## INSTRUCTIONS TO FOLLOW
Repeat every line of the records below word for word, leaving out the pictures.

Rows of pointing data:

-- Begin --

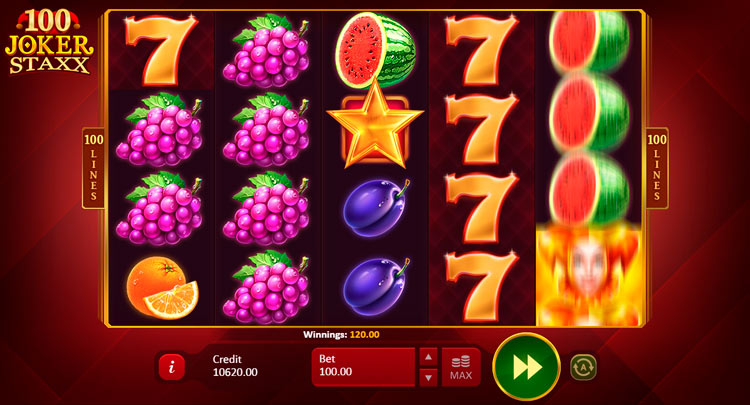The image size is (750, 405).
Task: Set bet to MAX
Action: click(461, 367)
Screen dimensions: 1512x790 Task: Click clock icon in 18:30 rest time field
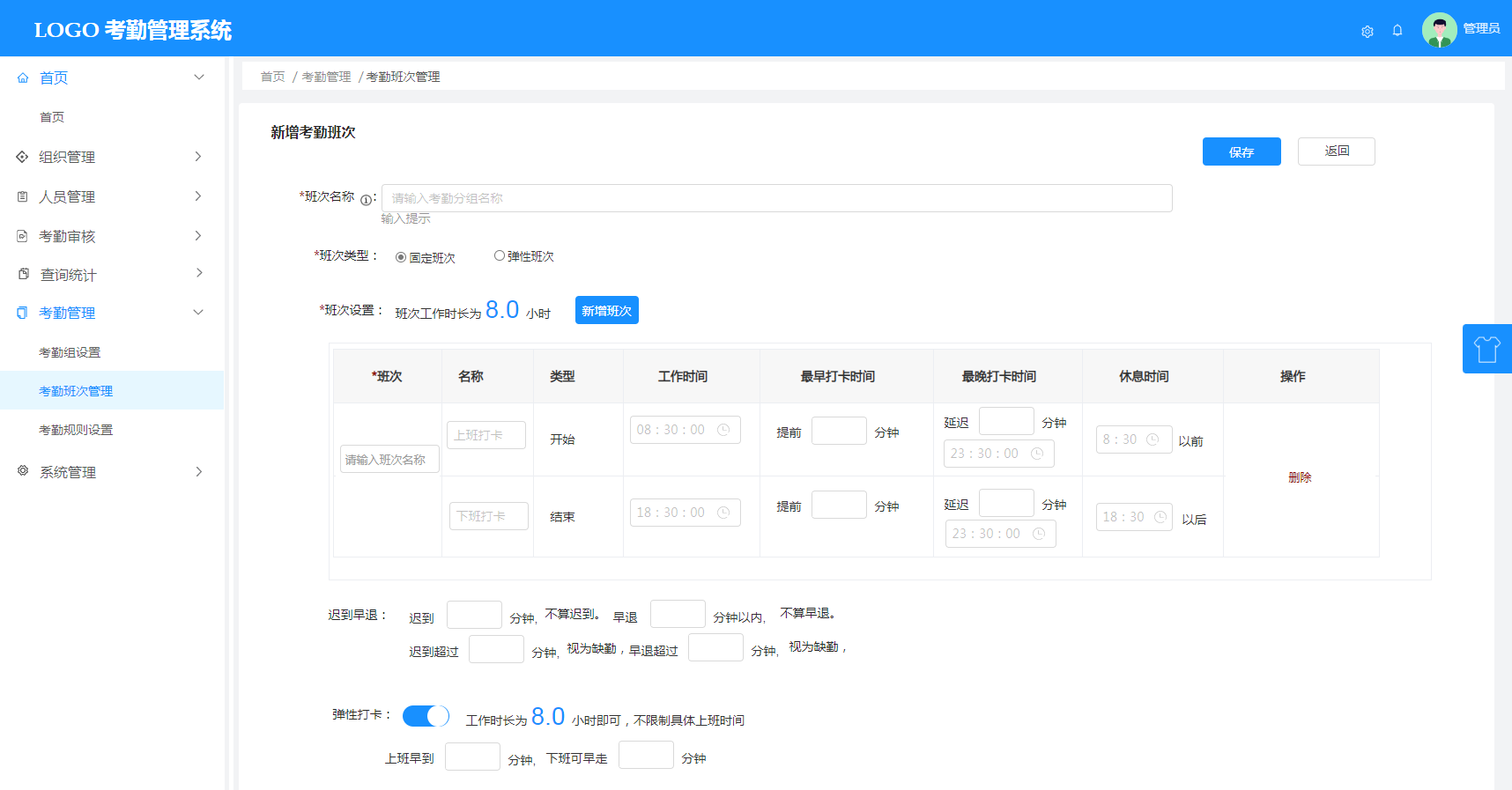pos(1160,517)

-- End --

## TASK RESPONSE
The image size is (750, 405).
Task: Set bet to MAX
Action: click(461, 367)
Screen dimensions: 1512x790 Task: Click clock icon in 18:30 rest time field
pos(1160,517)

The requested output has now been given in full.